▶ _Cosa fare_
Riscrivi per intero le righe del materiale, cominciando da quella che contiene "The width and height of the screenshot is (733, 683)." e proseguendo fino a quella che contiene "tap(63, 167)", entrambe incluse. In queste righe aumenta di 140 ogni numero delle coordinate date come risposta.

▶ _Materiale presentato_

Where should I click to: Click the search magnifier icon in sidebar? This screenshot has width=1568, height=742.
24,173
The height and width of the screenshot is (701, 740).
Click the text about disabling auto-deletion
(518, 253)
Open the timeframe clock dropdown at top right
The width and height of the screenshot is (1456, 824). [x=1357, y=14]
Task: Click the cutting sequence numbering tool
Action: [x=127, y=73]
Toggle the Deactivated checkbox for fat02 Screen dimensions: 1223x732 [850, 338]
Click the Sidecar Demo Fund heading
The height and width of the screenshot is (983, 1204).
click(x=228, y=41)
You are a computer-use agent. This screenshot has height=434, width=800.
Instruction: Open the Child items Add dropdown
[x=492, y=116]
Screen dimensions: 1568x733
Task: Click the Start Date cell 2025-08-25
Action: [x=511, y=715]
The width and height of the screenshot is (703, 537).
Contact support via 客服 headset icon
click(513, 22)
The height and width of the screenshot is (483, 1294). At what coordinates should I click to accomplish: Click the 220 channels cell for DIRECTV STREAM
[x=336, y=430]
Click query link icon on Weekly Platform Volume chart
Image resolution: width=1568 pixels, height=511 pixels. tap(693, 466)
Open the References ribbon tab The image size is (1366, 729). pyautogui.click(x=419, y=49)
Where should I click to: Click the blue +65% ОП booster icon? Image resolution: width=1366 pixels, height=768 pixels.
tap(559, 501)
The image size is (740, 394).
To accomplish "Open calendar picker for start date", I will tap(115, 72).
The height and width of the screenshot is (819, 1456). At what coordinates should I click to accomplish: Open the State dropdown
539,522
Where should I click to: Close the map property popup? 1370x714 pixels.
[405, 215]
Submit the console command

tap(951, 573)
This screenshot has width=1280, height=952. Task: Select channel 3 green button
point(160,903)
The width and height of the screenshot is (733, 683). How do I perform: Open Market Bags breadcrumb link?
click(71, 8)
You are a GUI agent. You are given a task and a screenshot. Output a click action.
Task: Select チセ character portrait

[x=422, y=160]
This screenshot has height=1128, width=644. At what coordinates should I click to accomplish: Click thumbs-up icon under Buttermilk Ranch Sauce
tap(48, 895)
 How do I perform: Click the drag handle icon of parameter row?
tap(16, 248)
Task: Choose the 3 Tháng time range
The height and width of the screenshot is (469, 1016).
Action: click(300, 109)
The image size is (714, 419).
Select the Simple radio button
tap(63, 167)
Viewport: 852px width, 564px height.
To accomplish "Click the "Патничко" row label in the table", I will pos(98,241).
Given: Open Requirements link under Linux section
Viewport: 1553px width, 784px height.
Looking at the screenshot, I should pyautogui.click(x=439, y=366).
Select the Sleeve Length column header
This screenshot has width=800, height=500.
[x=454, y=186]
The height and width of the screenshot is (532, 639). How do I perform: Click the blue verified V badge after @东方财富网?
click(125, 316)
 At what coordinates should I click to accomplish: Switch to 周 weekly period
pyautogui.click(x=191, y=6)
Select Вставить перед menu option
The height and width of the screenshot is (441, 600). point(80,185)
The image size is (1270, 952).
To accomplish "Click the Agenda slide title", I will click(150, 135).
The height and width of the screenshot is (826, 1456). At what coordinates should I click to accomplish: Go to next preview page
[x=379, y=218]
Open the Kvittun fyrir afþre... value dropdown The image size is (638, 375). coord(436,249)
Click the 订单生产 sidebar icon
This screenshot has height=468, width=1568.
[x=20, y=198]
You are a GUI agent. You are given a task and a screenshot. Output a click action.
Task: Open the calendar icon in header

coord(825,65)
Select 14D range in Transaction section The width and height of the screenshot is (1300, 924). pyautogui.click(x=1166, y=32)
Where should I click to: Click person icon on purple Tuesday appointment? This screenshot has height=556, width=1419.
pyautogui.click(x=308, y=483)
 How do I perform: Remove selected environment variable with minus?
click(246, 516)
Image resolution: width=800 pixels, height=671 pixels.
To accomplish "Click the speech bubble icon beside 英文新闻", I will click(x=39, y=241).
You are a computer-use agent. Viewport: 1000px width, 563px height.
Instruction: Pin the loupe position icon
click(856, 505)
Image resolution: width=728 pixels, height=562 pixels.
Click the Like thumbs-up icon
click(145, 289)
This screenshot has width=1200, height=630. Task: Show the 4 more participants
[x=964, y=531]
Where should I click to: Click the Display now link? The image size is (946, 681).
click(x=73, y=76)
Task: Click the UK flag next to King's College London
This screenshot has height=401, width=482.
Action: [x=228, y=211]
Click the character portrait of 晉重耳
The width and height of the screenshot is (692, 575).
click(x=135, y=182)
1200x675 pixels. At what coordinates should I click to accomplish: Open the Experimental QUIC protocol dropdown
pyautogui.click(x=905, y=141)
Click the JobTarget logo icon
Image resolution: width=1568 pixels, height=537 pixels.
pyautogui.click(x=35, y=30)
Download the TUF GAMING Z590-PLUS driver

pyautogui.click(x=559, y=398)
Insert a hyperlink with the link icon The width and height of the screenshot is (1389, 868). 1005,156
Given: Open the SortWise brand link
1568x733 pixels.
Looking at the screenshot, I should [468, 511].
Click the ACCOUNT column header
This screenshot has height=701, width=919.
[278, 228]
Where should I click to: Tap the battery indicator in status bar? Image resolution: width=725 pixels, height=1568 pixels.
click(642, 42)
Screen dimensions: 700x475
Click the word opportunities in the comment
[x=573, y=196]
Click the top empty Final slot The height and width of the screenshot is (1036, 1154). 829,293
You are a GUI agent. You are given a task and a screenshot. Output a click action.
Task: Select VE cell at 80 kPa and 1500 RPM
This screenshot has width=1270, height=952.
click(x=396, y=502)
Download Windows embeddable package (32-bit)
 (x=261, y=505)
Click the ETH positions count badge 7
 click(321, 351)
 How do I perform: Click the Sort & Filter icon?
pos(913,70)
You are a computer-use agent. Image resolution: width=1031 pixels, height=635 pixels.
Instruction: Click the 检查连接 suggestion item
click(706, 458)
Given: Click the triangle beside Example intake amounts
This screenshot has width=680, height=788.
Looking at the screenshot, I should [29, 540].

▶ _Risposta_
The width and height of the screenshot is (733, 683). How do I perform: Open Market Bags breadcrumb link?
click(211, 148)
You are a GUI agent. You are given a task and a screenshot. Output a click action.
Task: Select チセ character portrait

[x=562, y=300]
This screenshot has height=1128, width=644. At what coordinates should I click to accomplish: Click thumbs-up icon under Buttermilk Ranch Sauce
tap(188, 1035)
 How do I perform: Click the drag handle icon of parameter row?
tap(156, 388)
Task: Choose the 3 Tháng time range
The height and width of the screenshot is (469, 1016).
Action: click(440, 249)
The image size is (714, 419).
Select the Simple radio button
tap(203, 307)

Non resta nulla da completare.